Klau shared three important lessons he has learned during his time in Silicon Valley, and told conference goers that they could easily be applied to the legal industry. First, Klau emphasized the importance of using data to make decisions and argued that facts and figures were exponentially more important than gut feelings and informed opinions. Klau, who worked on then-U.S. Sen. Barack Obama’s presidential campaign in 2008, mentioned how the campaign relied on data to determine what combination of website graphics and verbiage generated the largest amount of donations. Everyone had their own opinion as to what worked and what didn’t, but what mattered in the end, said Klau, was cold, hard fact. “You can take the smartest people in the room and they’ll always be wrong,” said Klau. “We have to look at the data to get us to the conclusion. Anything else is a guess.”
Klau’s second lesson: The customer is not always right, so learn to say no. Klau spoke about his time at Google Inc., where from 2009 to 2010, he served as product manager for Google subsidiary Blogger.com. Blogger, one of the first blog publishing websites, used the antiquated FTP system. Klau realized that less than one percent of Blogger’s users still used it. Despite that, FTP support took up a disproportionate amount of Google engineers’ time.

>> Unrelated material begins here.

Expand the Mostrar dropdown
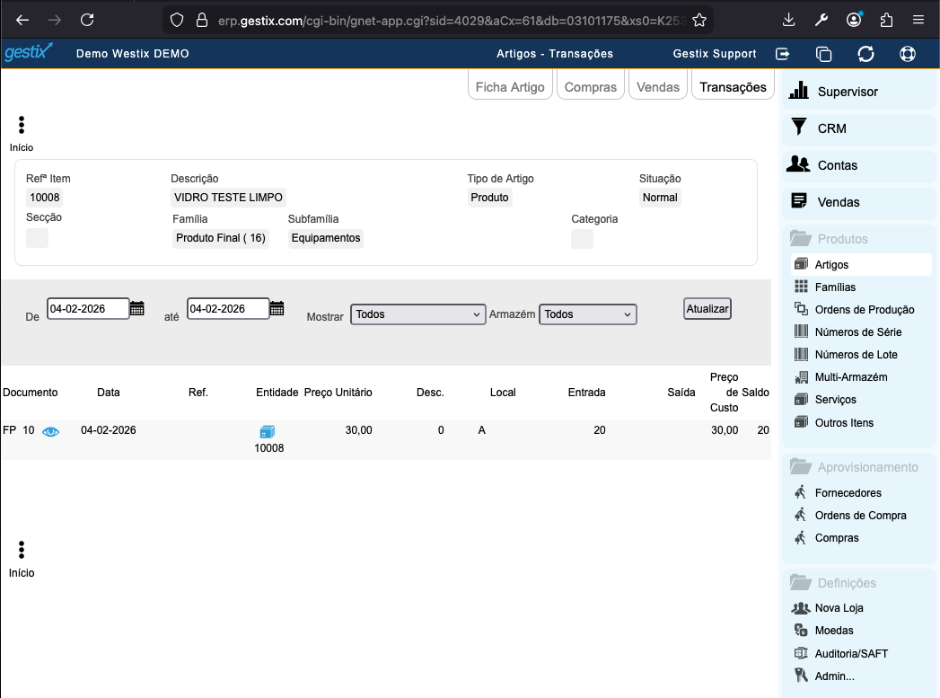The height and width of the screenshot is (698, 940). 417,314
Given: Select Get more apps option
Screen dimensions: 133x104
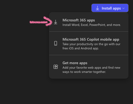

The people who still used FTP were furious when Google eliminated it and migrate users to a different platform, Klau said, but the decision allowed Google to free up resources for most important matters. “The customer is sometimes wrong,” he said. “You need to be the expert and know your product better than anyone else.”
And Klau’s third lesson was that incremental change is the enemy of true innovation. Klau encouraged all legal professionals to think big and refuse to settle for anything less. For this, a video of Sergey Brin showed how, as a grad student in the early ’90s, he nearly settled for incremental change—a business that would allow people to order pizza via fax machine. Luckily for Brin, his fax left him and his fellow students hungry, and he turned his interest to other things that led to his co-founding of Google. “When you commit to only 10 percent improvement, then the profession never changes,” said Klau. In that vein, Klau argued that small firms are actually in a better position to take substantial risks compared to big firms, because big firms have too much money and resources at stake.
“You should not be limited by what others in your shoes have done before,” said Klau. After all, Klau noted, law firms didn’t always put timekeepers on matters so that they could bill thousands of hours; someone came up with that innovation. “I would bet that many of the trends driving startups, such as lower cost of infrastructure and easier access to capital, are similar in law,” he said.
Reaction to Klau’s speech was mostly positive from those in attendance. Fastcase CEO Ed Walters tweeted that he thought Klau had delivered a great keynote. ABA Legal Rebel Richard Granat, CEO of SmartLegal Forms and DirectLaw, tweeted that Klau gave a “good talk about core business strategy every #legalstartup should heed.” But Scott Greenfield, a criminal defense lawyer and blogger at Simple Justice, noted lawyers should be careful before thinking big. “Interesting stream of @rklau’s keynote,” Greenfield tweeted. “Some ‘big’ ideas just totally suck. Learn difference before you bet the farm.”